- **Page**:

►

[LLVMdev] Bug 16257 - fmul of undef ConstantExpr not folded to undef

Duncan Sands duncan.sands at deepbluecap.com
Wed Aug 27 03:18:47 PDT 2014


Hi Oleg,

>  >> /This is either a mistake, or a decision that in LLVM IR snans are always
> considered to be signalling. /
> Yes, this seems to be an agreement to treat "undef" as a SNaN for "fdiv".

"undef" is whatever bit pattern you want it to be, i.e. the compiler can assume 
it is any convenient value.  For one fdiv optimization maybe it is convenient to 
choose it to be the bit pattern of an snan, for some other fdiv optimization the 
compiler can choose it to be 1.0 if that is convenient.

> The question is whether we can make the same assumption for other floating point
> operations, or "fdiv" needs a correction to prevent folding since signalling of
> SNaNs might be disabled.

You can assume that undef is an snan if you want in any floating point 
operation.  But what does that assumption buy you?  If you are willing to assume 
that the processor will trap on snans then it buys you a lot for any floating 
point operation, but if you are not willing to assume that then you need to find 
some other trick or give up on folding the operation to undef.

>
>  >> /InstructionSimplify folds "mul %X, undef" to 0 always/
> Sorry, I malformed this line and forgot to highlight that by "%X" I meant a
> constant here. So, constant folding comes into play. The result depends on the
> constant parity. E.g.:
>     mul i64 5, undef  --> undef
>     mul i64 4, undef  --> 0
> I still have difficulty understanding why the first one is folded to "undef".
> "Undef" could be zero, so the result is also zero. Besides, if "undef" isn't
> zero, it's impossible to get an arbitrary bit pattern anyway. The result will
> always be divisible by 5.

No, that's not true, because we are dealing with arithmetic modulo 2^64 here. 
Since 5 and 2^64 are relatively prime, you can prove that given any i64 value R, 
there exists an i64 value X such that mul i64 5, X is equal to R.  Here's an 
example using i3 arithmetic (possible values: 0, ..., 7).
   mul i3 5, 0 -> 0
   mul i3 5, 5 -> 1 (because 5 * 5 is 25; reduced modulo 8 that gives 1)

◄

Records from a dataset
►

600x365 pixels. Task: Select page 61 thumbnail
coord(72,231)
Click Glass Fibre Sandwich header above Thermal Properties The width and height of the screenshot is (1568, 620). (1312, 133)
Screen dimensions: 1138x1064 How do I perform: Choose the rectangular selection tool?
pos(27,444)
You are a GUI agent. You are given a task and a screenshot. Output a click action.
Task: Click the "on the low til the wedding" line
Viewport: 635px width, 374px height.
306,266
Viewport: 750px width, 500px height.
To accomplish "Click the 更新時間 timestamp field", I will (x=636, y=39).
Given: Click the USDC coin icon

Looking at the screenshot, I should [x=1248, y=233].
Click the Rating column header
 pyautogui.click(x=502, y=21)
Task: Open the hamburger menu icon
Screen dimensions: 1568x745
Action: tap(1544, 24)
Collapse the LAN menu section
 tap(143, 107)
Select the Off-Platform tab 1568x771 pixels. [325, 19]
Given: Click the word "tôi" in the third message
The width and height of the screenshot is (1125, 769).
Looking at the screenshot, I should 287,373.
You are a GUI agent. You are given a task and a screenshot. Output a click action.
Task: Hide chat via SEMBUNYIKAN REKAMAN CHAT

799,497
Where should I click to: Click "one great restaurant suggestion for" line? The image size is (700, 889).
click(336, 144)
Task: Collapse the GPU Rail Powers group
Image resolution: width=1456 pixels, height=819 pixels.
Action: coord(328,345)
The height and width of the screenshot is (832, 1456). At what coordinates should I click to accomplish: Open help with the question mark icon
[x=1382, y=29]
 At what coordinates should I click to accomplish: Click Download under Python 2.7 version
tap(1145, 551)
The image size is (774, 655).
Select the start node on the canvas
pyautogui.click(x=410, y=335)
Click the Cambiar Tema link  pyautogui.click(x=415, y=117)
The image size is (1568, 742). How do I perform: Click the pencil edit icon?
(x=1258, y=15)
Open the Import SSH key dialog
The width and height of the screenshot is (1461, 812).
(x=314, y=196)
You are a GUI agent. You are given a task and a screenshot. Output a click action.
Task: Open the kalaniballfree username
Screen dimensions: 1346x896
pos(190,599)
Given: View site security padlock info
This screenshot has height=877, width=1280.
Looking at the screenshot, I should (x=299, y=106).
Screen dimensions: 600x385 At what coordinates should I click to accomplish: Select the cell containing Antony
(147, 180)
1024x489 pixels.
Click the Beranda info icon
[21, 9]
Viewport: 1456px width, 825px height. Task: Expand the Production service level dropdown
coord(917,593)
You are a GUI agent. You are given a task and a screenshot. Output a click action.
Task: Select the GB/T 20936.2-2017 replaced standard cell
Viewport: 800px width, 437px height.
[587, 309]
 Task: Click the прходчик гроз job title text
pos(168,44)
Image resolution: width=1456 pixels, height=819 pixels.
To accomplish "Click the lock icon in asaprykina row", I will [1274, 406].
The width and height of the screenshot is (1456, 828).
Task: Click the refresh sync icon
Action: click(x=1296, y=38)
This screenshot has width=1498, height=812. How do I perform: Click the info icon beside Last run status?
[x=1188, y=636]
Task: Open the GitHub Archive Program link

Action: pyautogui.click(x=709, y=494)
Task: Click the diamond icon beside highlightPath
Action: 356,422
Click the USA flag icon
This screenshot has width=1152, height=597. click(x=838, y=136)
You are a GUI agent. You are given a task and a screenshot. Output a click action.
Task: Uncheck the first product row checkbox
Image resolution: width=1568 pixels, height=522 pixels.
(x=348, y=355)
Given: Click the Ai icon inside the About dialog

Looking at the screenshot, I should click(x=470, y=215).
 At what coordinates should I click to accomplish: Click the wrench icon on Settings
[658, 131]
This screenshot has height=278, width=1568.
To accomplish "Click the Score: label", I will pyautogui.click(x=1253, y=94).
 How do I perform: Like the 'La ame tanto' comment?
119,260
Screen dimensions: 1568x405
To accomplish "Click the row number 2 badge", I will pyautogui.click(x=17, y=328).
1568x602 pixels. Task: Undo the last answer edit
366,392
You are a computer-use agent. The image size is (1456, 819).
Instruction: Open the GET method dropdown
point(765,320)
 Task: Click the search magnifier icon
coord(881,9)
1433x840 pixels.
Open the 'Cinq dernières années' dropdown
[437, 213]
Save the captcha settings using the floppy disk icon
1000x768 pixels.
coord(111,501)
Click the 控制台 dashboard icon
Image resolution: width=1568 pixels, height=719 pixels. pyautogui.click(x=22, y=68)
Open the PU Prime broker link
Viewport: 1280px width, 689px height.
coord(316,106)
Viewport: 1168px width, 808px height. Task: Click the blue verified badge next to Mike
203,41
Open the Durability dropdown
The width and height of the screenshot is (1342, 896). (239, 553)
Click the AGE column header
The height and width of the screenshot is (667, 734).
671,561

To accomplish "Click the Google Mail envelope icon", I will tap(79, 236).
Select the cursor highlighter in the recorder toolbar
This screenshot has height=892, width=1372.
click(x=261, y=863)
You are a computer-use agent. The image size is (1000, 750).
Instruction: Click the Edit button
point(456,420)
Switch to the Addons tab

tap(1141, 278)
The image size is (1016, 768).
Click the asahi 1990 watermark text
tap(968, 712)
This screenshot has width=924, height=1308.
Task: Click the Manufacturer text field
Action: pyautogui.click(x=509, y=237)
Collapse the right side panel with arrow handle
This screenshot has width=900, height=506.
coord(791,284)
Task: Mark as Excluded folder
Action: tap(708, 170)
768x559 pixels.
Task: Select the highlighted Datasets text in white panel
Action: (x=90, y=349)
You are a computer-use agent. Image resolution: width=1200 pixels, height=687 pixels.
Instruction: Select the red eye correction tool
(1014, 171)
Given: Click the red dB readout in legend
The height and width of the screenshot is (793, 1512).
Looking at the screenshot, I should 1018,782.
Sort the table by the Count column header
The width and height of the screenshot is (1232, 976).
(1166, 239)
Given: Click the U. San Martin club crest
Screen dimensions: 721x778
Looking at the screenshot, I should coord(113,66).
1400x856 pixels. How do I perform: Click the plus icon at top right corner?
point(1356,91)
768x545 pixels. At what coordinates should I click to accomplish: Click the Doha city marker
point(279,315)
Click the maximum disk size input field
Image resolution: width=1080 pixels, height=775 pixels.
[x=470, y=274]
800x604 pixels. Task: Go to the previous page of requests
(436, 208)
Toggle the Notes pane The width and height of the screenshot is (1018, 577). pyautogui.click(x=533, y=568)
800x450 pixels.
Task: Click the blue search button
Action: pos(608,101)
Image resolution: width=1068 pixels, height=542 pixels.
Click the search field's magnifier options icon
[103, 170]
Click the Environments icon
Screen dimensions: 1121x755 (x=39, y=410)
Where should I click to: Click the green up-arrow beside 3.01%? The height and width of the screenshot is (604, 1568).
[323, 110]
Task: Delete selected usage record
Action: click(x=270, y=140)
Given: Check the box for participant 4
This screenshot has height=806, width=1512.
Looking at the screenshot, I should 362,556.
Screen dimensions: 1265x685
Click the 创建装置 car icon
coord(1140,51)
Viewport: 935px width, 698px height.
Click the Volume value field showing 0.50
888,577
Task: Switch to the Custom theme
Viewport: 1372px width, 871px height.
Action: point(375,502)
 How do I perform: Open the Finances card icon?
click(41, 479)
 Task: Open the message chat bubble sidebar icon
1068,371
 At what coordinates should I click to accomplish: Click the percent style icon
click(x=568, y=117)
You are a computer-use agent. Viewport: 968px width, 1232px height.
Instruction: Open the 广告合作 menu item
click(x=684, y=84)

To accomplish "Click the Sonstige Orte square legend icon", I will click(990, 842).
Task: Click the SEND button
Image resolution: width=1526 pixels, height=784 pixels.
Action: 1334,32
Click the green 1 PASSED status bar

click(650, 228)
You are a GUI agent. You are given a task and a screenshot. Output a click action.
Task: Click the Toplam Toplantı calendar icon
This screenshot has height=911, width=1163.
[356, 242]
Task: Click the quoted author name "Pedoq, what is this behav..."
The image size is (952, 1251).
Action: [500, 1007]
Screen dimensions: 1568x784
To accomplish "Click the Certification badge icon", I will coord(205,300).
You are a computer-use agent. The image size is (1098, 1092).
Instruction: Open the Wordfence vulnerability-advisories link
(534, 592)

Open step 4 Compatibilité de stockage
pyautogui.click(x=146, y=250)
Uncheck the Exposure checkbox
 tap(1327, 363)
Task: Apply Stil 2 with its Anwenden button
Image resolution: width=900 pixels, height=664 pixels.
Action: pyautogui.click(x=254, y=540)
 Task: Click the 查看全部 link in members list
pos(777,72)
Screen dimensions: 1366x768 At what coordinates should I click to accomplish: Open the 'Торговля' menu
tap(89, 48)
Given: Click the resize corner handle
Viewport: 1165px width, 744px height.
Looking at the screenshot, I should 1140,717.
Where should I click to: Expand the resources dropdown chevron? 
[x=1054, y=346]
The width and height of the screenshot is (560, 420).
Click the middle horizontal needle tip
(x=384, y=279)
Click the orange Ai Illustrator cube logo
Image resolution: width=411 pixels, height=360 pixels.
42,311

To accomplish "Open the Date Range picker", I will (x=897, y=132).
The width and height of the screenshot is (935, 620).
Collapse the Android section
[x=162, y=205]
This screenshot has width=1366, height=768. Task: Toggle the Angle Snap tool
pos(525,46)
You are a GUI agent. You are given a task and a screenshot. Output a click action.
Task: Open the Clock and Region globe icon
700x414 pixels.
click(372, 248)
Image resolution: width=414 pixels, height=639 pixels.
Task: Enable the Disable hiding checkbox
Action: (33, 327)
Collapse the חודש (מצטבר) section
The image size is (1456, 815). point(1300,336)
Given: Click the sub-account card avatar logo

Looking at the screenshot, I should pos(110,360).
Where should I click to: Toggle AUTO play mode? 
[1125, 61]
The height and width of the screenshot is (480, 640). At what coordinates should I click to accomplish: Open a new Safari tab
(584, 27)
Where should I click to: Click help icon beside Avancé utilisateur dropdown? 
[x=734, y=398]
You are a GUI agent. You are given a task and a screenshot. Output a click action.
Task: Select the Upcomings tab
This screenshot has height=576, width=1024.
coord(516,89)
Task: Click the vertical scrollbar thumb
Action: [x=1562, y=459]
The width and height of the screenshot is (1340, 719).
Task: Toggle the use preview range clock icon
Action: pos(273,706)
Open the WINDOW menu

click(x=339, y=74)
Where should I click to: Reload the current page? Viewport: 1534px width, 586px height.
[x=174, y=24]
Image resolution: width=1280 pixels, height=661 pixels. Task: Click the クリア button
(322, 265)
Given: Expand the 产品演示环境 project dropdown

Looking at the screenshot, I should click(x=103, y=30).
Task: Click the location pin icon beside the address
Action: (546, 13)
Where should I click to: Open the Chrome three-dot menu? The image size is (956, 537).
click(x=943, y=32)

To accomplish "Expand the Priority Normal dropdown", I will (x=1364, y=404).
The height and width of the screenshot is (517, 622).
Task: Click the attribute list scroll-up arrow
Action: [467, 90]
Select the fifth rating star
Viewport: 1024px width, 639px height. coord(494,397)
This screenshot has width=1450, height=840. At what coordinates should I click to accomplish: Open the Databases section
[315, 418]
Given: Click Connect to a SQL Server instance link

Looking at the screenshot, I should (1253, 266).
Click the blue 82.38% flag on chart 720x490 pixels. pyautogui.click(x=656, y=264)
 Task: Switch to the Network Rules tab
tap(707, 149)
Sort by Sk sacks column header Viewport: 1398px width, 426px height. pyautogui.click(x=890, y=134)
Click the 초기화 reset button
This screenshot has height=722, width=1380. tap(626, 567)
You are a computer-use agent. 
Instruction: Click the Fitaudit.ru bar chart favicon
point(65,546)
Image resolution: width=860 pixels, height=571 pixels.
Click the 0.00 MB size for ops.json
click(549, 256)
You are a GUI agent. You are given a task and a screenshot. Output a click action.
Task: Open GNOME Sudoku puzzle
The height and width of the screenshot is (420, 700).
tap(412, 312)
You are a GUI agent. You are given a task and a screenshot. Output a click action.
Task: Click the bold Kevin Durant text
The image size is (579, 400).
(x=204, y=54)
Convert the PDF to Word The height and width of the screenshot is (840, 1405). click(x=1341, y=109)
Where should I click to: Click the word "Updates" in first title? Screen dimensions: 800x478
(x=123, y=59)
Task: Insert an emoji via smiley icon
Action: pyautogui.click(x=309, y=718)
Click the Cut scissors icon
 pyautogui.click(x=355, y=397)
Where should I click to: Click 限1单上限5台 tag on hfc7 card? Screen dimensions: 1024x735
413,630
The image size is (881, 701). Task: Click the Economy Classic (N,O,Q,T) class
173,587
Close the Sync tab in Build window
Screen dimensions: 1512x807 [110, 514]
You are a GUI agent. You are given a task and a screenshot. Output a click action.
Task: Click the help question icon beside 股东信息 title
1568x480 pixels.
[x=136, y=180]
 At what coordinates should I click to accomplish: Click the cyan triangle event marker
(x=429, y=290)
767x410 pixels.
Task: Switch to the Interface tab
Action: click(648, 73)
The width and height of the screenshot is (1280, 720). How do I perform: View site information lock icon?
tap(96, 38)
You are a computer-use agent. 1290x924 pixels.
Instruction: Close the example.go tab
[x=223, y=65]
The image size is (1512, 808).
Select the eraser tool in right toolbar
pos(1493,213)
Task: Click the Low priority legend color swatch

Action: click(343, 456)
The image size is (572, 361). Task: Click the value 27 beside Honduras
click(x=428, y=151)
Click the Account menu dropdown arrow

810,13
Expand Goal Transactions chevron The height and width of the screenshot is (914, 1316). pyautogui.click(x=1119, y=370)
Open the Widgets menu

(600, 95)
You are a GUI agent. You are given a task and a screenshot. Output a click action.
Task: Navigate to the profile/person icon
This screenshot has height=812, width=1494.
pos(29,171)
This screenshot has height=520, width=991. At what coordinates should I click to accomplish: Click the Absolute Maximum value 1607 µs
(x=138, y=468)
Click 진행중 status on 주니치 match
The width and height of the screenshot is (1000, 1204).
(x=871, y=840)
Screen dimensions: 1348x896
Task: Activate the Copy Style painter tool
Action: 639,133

◄

- **Exercise tasks**:
**A.** Condense the paragraph of the message above that begins "You can assume that undef is an snan" into a short bulleted list that keeps its main facts.
**B.** According to the message, why can "mul i64 5, X" yield any given i64 value?

- **Problem solutions**:
**A.**
- Undef may be assumed to be an snan in any floating point operation.
- If the processor is assumed to trap on snans, this assumption gains a great deal for any floating point operation.
- Without that assumption, another trick must be found, or folding the operation to undef must be abandoned.

**B.** The arithmetic is modulo 2^64, and 5 and 2^64 are relatively prime.